Beatty’s extended absence made moviegoers await his return with anticipation, and while the Oscar-winner made his comeback with strong effort, viewers cannot help but wish it were less superficial.
Beatty told The Independent he has wanted to document the story of billionaire Howard Hughes on the big screen since 1973. Though many troubles delayed the making of the film, most notably Martin Scorsese’s epic 2004 biopic of Hughes, Beatty waited and waited until his film could get made.
“Rules Don’t Apply” depicts an aged Hughes, with Beatty himself playing an old and paranoid version of the billionaire. He shares screentime with two actors less than half his age, Lily Collins and future-Han Solo Alden Ehrenreich, who play Marla Mabrey, a young actress, and Frank Forbes, her chauffeur.

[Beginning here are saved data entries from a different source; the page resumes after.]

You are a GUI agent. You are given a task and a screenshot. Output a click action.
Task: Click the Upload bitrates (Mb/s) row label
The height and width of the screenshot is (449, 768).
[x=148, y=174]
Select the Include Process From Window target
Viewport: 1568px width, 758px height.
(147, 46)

The two form an odd and sometimes icky love triangle with their employer, Hughes, as shenanigans unfold.
The film opens with a focus on Mabrey and Forbes, with Beatty staying offscreen for the first 20 minutes, building anticipation in a fashion similar to Spielberg’s decision to delay showing the dinosaurs in “Jurassic Park.” Luckily, Collins and Ehrenreich have great chemistry and surprising comedic chops. The two banter, trip and perform exactly what one would expect from a screwball comedy.
By the time Hughes arrives, the constant discussion about him leads the audience to expect the very opposite of what Beatty portrays: a once-brilliant old man who is no longer fully mentally present. His screen presence is immense, yet the viewer cannot help but pity him. He is always accompanied by a personal assistant, a constantly flustered Matthew Broderick, who attempts to help Hughes despite odd demands and contradictory requests, such as buying a company’s entire supply of banana nut ice cream.
The film shines when more of these characters are on-screen; their interplay is the fuel that drives the film. The bounces between Beatty’s barking commands, Broderick’s devotion, Ehrenreich’s charm and Collins’ ambition consistently amuse, leading to an unanticipated emotional climax.
The look of “Rules Don’t Apply” is very different from most modern films. It frequently features static shots with a very deep focus, intentionally leading to frames so cluttered with information the viewer may not know what to look at. Editing plays a large role as well, with quick cuts to different angles and reactions creating an interesting if odd aesthetic.
Unfortunately, “Rules Don’t Apply” stays surface-level over its two hours. The plot is shallow and the film settles for eye-catching style over true substance, skirting over potential commentary on the nature of religion, parenthood and insanity in favor of another joke.